*Work order:* Set down exactly the lines that run from the line with "Cookie-Richtlinie (1541, 1508)" to the end of the data, and nothing else.

(Stored items)

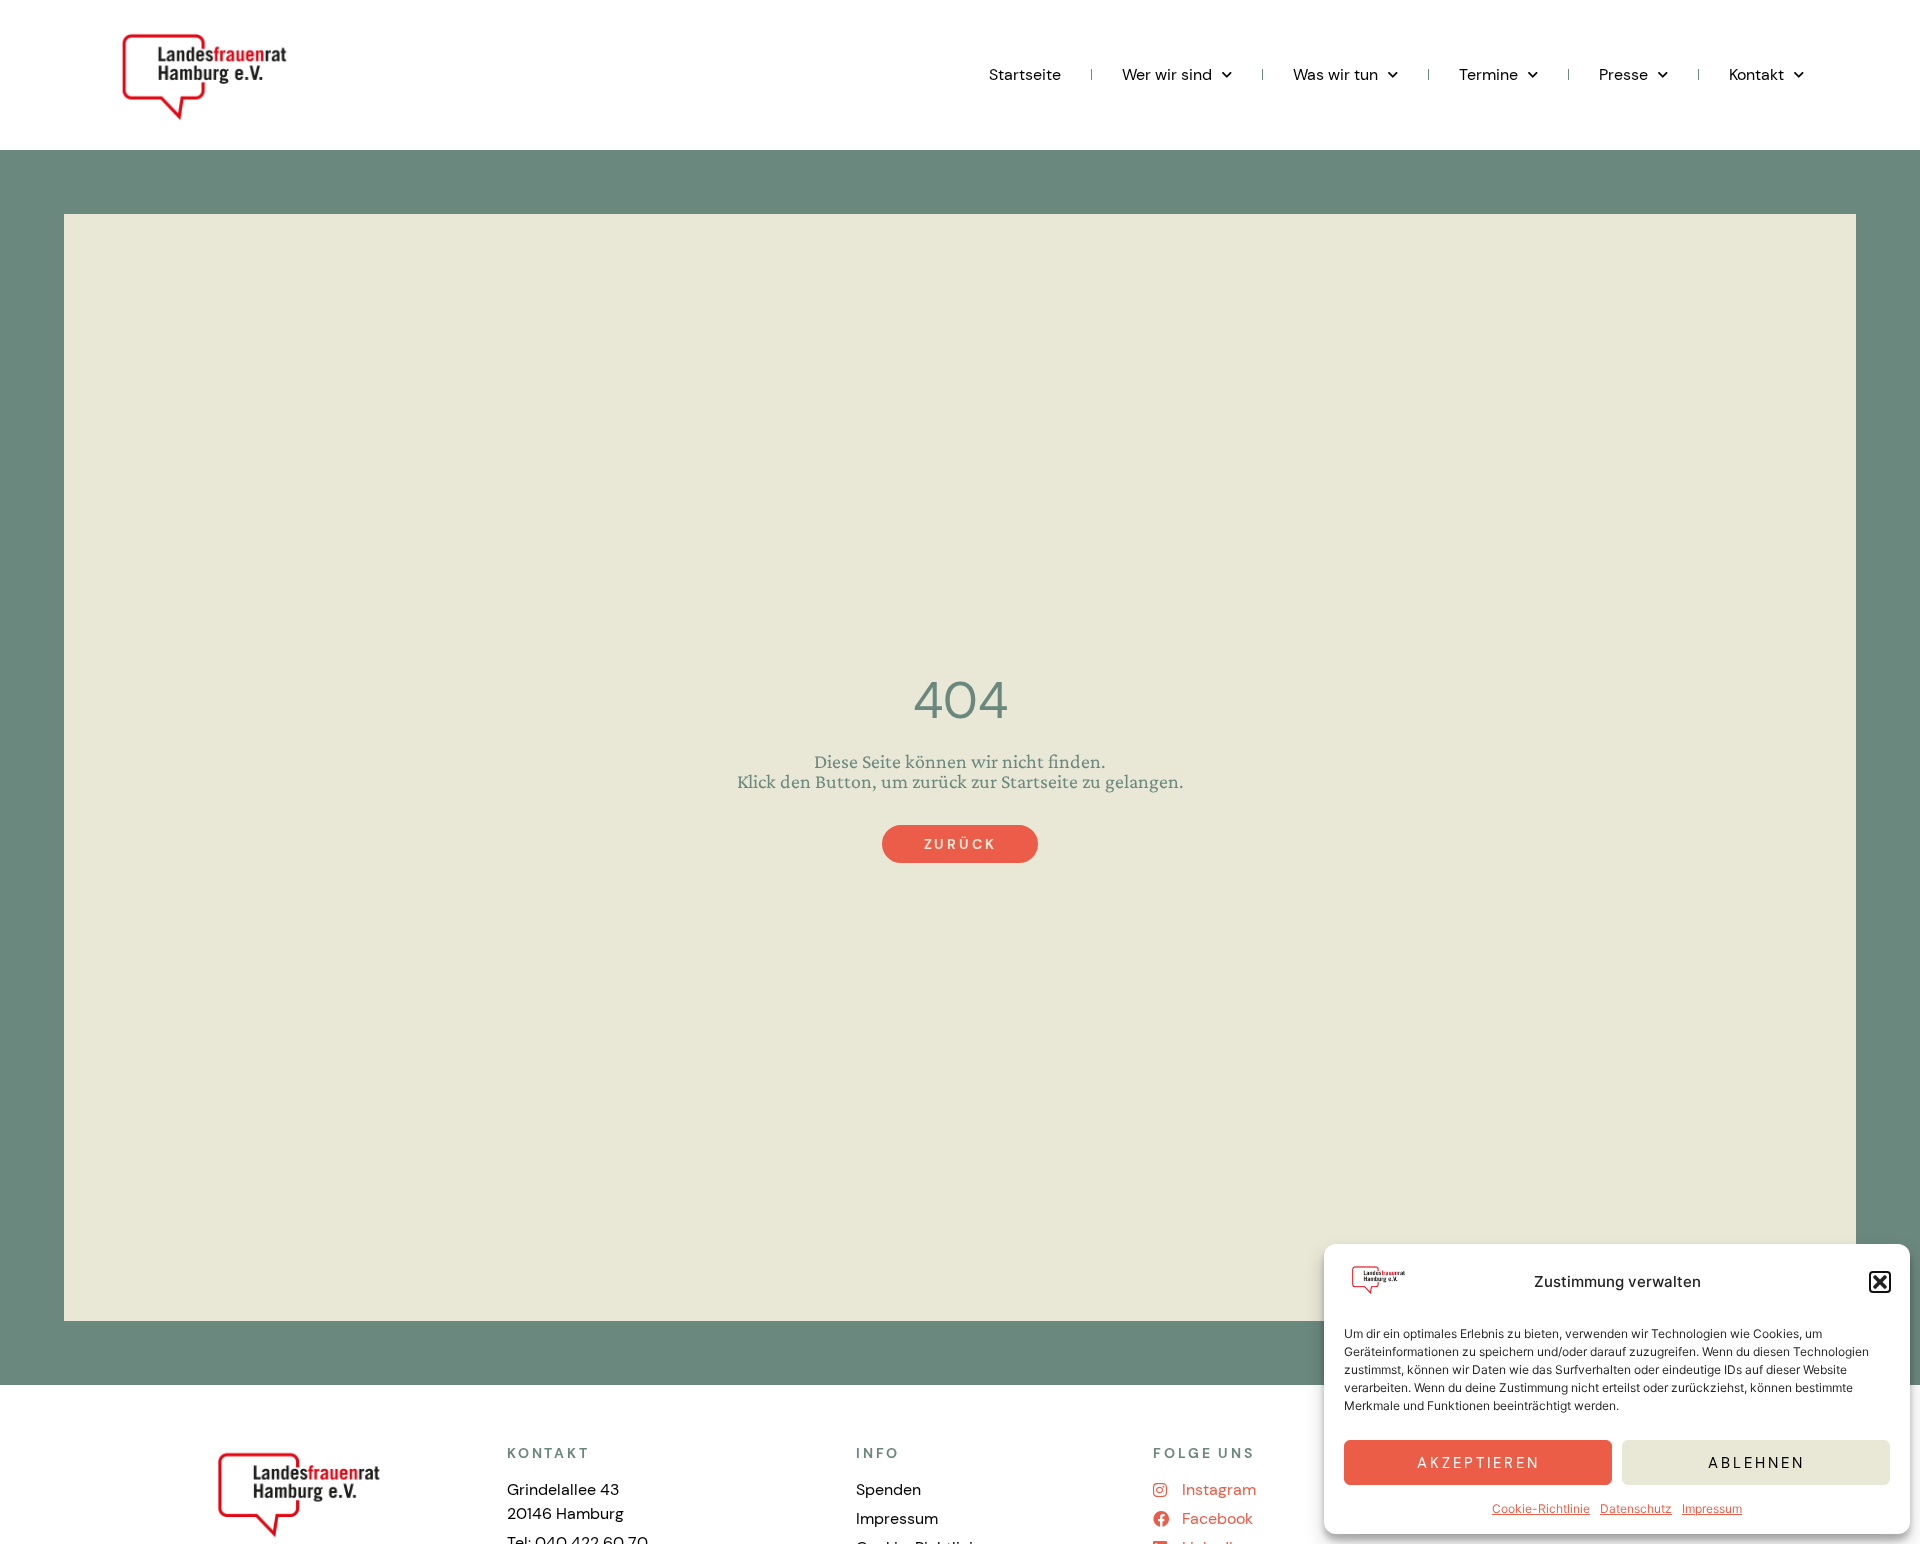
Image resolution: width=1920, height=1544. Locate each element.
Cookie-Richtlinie (1541, 1508)
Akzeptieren (1478, 1463)
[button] (1880, 1282)
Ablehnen (1756, 1463)
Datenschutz (1636, 1508)
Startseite (1025, 74)
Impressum (1712, 1508)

*Answer space:*
Cookie-Richtlinie (1541, 1508)
Akzeptieren (1478, 1463)
[button] (1880, 1282)
Ablehnen (1756, 1463)
Datenschutz (1636, 1508)
Startseite (1025, 74)
Impressum (1712, 1508)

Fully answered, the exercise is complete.